The Norwich YMCA is closing. It’s a great loss to the Norwich community.

But I come not to grieve for the town, I come to grieve for me. For the past 20 years or so, unless I’ve been in court, I have made my way at lunchtime to the Y’s excellent swimming pool to log another mile. I would venture to say that I’ve swum more laps in that pool than anyone else. Before it opened, I would get up early in the morning to swim at what was then the Mystic Community Center, sharing a lane with as many as three other swimmers at 6:00 o’clock in the morning. At the Norwich Y I could swim at high noon; always with my own lane, often alone in the pool.
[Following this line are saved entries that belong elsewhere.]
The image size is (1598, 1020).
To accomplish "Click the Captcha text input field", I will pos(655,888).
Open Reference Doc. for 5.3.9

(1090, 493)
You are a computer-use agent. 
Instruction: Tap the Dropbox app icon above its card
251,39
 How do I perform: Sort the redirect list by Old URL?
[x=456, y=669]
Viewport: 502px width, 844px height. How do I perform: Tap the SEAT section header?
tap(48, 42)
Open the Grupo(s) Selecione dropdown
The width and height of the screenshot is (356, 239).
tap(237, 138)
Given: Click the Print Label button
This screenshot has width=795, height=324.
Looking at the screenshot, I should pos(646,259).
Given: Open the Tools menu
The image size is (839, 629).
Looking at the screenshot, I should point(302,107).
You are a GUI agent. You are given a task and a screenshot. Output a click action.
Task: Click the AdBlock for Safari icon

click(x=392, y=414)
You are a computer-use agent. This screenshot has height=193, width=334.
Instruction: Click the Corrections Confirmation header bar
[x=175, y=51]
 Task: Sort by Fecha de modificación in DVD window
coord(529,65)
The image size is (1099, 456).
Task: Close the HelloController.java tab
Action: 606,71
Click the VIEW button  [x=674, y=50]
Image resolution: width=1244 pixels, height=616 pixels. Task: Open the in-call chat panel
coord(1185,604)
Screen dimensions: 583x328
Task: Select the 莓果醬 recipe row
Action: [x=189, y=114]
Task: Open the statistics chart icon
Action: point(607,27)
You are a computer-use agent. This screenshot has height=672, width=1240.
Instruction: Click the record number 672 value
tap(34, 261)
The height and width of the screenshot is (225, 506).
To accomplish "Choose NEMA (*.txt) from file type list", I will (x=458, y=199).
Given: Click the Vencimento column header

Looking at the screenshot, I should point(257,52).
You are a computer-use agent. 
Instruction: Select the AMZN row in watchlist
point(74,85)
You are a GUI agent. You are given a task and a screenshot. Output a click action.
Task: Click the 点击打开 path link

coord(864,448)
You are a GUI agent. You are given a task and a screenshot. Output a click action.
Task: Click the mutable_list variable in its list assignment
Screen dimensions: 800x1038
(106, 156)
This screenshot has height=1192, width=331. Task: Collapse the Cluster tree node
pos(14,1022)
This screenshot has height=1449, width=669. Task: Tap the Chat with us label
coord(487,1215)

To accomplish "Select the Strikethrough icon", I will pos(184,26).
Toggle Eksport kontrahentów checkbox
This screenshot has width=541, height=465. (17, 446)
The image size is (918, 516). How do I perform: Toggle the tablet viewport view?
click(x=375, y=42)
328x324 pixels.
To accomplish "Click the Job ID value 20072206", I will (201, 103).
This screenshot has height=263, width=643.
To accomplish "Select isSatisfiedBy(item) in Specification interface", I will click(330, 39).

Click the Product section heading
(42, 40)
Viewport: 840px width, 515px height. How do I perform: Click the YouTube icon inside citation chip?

Not only that, but when other people were in the pool, I was almost always far faster than them, a real shot in the ego for someone who nearly always came in dead last during a less than lackluster competitive career.

Of course the fact that the pool was so often near empty was emblematic of the problems that led to the closure. I was always mystified about the fact that so few of the folks who worked in downtown Norwich took advantage of the facilities at the Y. Come April 30th I’ll have to find some alternative to my daily swim. If I was a little older I could just throw in the towel and retire completely but that’s not a viable option at the moment, as indeed, given the state of my 401(k) it may never be.

I have quite speedily skipped the first three stages of grief, zooming right through to depression. There I’ve been stuck, at least since this morning when I first heard the news. Acceptance will come, I am sure, but right now I’m singing the blues.